When giving an overview of Rev 14:6-7:
This is one
of many angels doing work of the restoration. Speculative Mormon tradition suggests
that this is Moroni. (Martin J. Preece, Learning to Love the Doctrine and
Covenants [Salt Lake City: MJP Publishing, Inc., 1988], 175)
Prophecy
does not always predestinate. Another prophet, Jonah, predicated under
inspiration of the Lord that in forty days the city of Nineveh would be
destroyed, and yet it wasn’t (Jonah 3). Does this mean Jonah was a false
prophet? No. The people of Nineveh repented. Predictions made through
prophets are often conditional.

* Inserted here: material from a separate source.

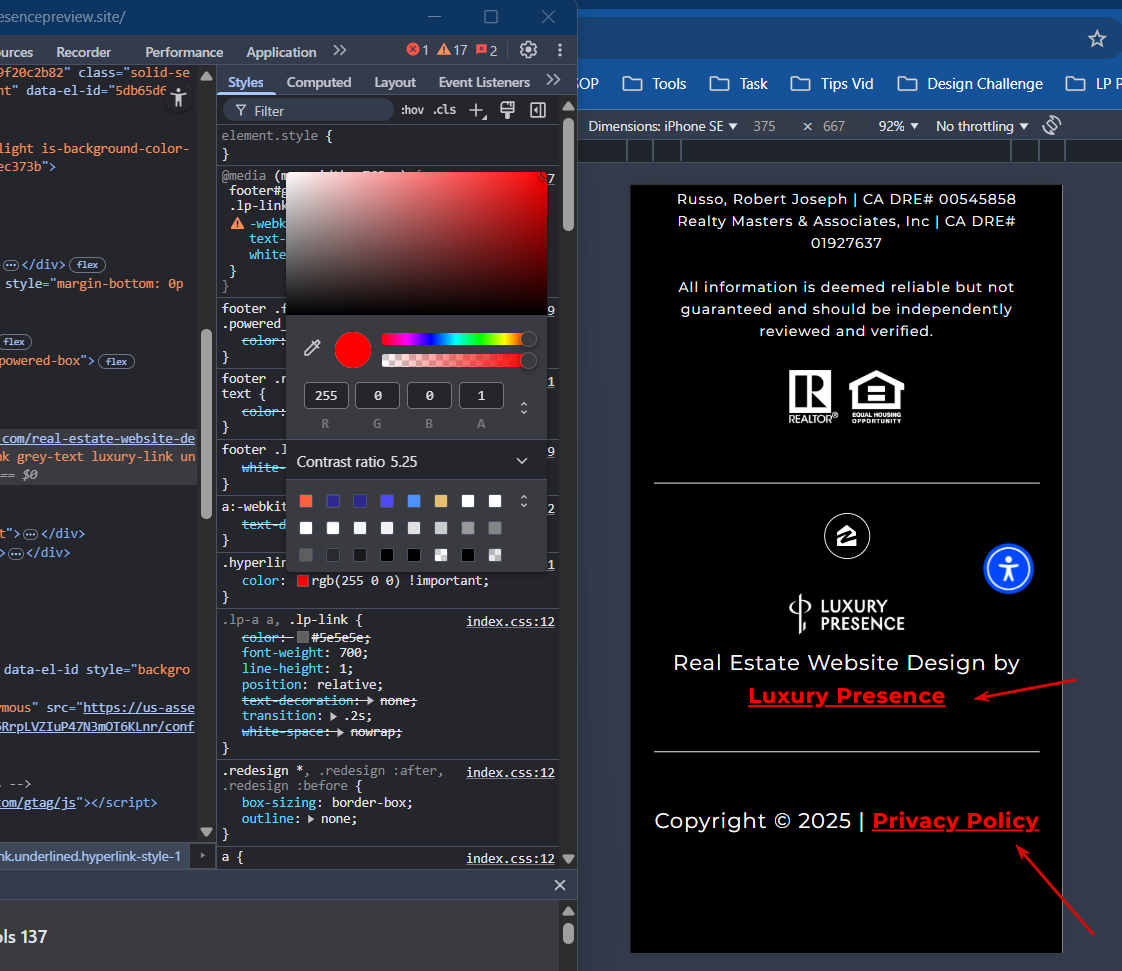This screenshot has width=1122, height=971.
Task: Click the rotate device icon
Action: (x=1051, y=126)
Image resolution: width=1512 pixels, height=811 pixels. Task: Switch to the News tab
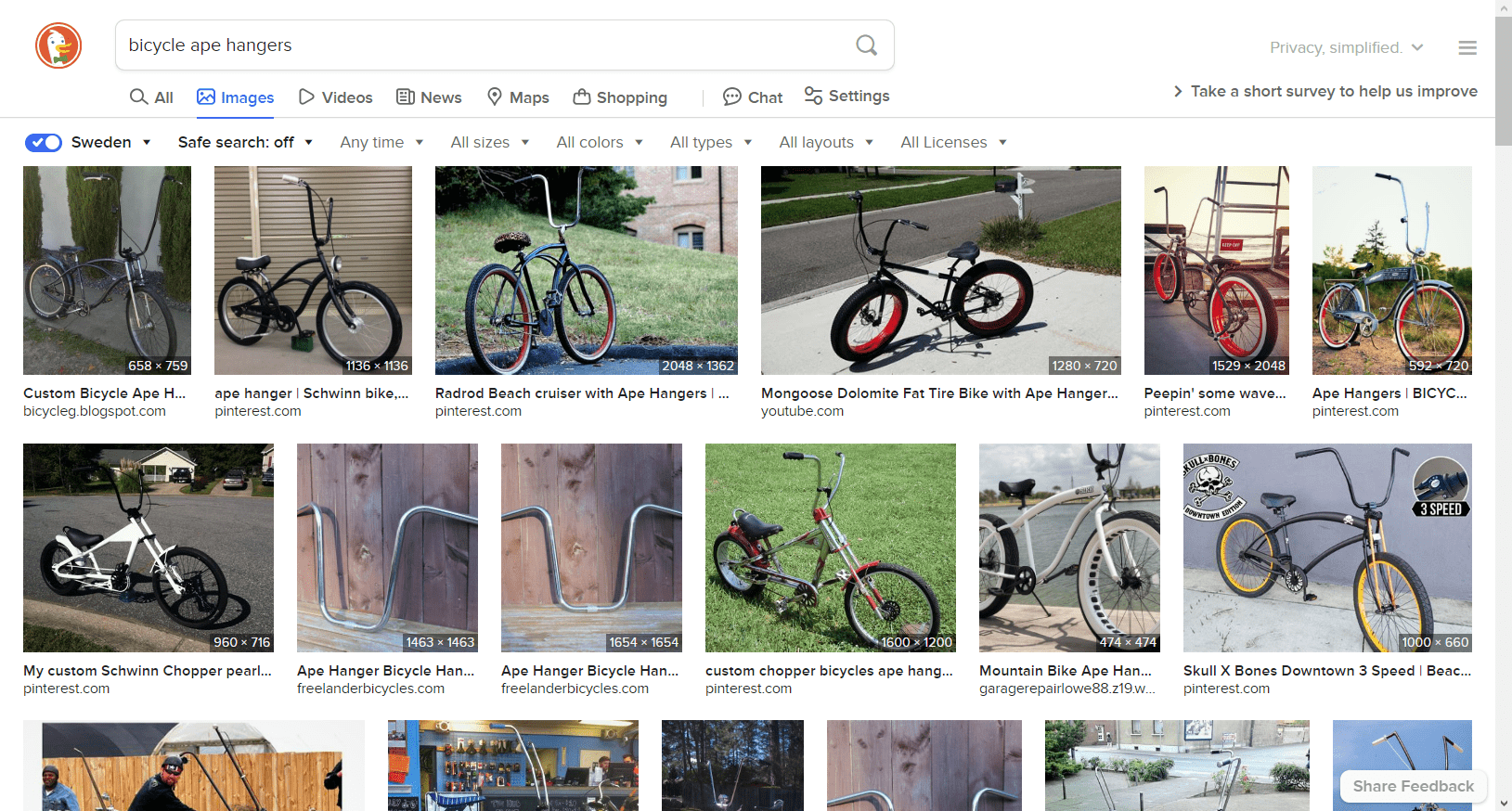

People and circumstances and other factors may
contribute to and detract from the fulfillment of prophecy. Read D&C
124:49, 51. (Martin J. Preece, Learning to Love the Doctrine and Covenants [Salt
Lake City: MJP Publishing, Inc., 1988], 188)
When commenting on D&C 124:49:
Here is a vital principle. When a man receives a commandment of
the Lord, if he should go with all his might to accomplish it, but is prevented
from doing so by factors beyond his control, then the Lord will accept their
sacrifice.
Now, wait a moment! I thought that we believed what Nephi taught
in 1 Nephi 3:7, “I will go and do the things which the Lord hath commanded, for
I know that the Lord giveth no commandments unto the children of men, save he
shall prepare a way for them that they may accomplish the thing which he
commandeth them.”
Is there any contradiction between 1 Nephi 3:7 and D&C 124:49?
There is a little. We must regard Nephi’s teaching as a truth, but an
incomplete truth. D&C 124:49 gives us the complete truth on the matter.
Beware of other incomplete truths in the Church. Can you think of any? How
about: “Keep the Word of Wisdom, and you will enjoy good health.” “Pay your tithing,
and you will become prosperous.” “Train up a child in the way he should go, and
later in life he will not depart from it.” (Ibid., 362-63)
Intelligence. Whenever we encounter the term
“intelligence,” we ought to think of two possible meanings:
1. “Intelligence” or “intelligences” are those eternal and
uncreated entities utilized by the Father and the Son in the process of
creation. The “intelligence” of a man is his essence—who he really is.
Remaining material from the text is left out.